Die Behandlung von psychosomatischen Erkrankungen erfordert einen ganzheitlichen Ansatz, der sowohl die psychische als auch die körperliche Gesundheit berücksichtigt:

  • Psychotherapie:
    • Kognitive Verhaltenstherapie (CBT): Hilft dabei, negative Denkmuster zu erkennen und zu verändern, die körperliche Symptome auslösen oder verstärken können.
    • Tiefenpsychologisch fundierte Therapie: Kann helfen, ungelöste emotionale Konflikte oder Traumata zu bearbeiten, die sich körperlich auswirken.
    • Entspannungstechniken: Progressive Muskelentspannung, Meditation und Atemübungen können helfen, Stress abzubauen.

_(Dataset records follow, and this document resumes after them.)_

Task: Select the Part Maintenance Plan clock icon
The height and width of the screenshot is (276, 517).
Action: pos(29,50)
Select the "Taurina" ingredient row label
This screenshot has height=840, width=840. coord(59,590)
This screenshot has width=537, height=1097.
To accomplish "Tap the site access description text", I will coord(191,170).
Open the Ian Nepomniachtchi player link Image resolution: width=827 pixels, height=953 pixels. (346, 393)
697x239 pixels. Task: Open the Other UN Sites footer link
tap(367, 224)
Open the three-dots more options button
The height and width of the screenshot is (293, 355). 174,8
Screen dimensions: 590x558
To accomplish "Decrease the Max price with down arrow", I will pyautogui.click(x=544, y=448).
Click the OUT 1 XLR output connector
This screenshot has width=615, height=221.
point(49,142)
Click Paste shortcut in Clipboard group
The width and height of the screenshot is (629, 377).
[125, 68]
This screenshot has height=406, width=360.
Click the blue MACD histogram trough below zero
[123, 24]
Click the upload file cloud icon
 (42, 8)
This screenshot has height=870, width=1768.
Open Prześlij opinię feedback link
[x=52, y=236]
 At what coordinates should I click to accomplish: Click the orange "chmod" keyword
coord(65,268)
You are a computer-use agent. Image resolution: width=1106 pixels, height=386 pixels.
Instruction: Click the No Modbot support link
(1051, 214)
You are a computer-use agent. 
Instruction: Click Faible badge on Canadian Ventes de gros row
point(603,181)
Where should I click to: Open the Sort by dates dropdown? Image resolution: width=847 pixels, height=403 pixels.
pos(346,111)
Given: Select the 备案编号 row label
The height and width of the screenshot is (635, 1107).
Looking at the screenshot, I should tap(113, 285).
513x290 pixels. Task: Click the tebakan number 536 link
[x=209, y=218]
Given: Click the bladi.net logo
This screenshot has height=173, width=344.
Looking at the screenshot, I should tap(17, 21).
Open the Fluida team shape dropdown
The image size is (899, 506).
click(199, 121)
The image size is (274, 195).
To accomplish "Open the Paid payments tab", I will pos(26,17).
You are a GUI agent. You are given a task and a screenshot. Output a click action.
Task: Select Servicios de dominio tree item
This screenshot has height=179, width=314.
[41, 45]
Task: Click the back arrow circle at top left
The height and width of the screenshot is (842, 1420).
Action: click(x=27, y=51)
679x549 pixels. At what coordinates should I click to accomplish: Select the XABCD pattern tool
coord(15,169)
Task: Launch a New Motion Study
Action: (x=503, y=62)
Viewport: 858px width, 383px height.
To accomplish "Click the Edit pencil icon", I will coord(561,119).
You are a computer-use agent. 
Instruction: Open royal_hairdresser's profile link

  • Medikamentöse Behandlung:
    • Antidepressiva oder Anxiolytika: Können bei zugrunde liegenden psychischen Störungen wie Depressionen oder Angstzuständen eingesetzt werden.
    • Schmerzmittel oder andere symptomatische Medikamente: Zur Linderung der körperlichen Symptome.
  • Multimodale Therapie: Kombination aus Psychotherapie, medikamentöser Behandlung und körperlicher Therapie (z.B. Physiotherapie) zur ganzheitlichen Behandlung.
  • Veränderung des Lebensstils:
    • Stressmanagement: Erlernen von Strategien zur Stressbewältigung.
    • Ernährung und Bewegung: Eine gesunde Ernährung und regelmäßige Bewegung können sich positiv auf die Symptome auswirken.
    • Soziale Unterstützung: Gespräche mit Freunden, Familie oder Selbsthilfegruppen können eine wichtige Rolle spielen.

Die Behandlung sollte individuell angepasst werden, da jede Person unterschiedlich auf Therapieansätze reagiert. Ein interdisziplinärer Ansatz, der verschiedene Fachbereiche einbezieht, ist oft am erfolgreichsten.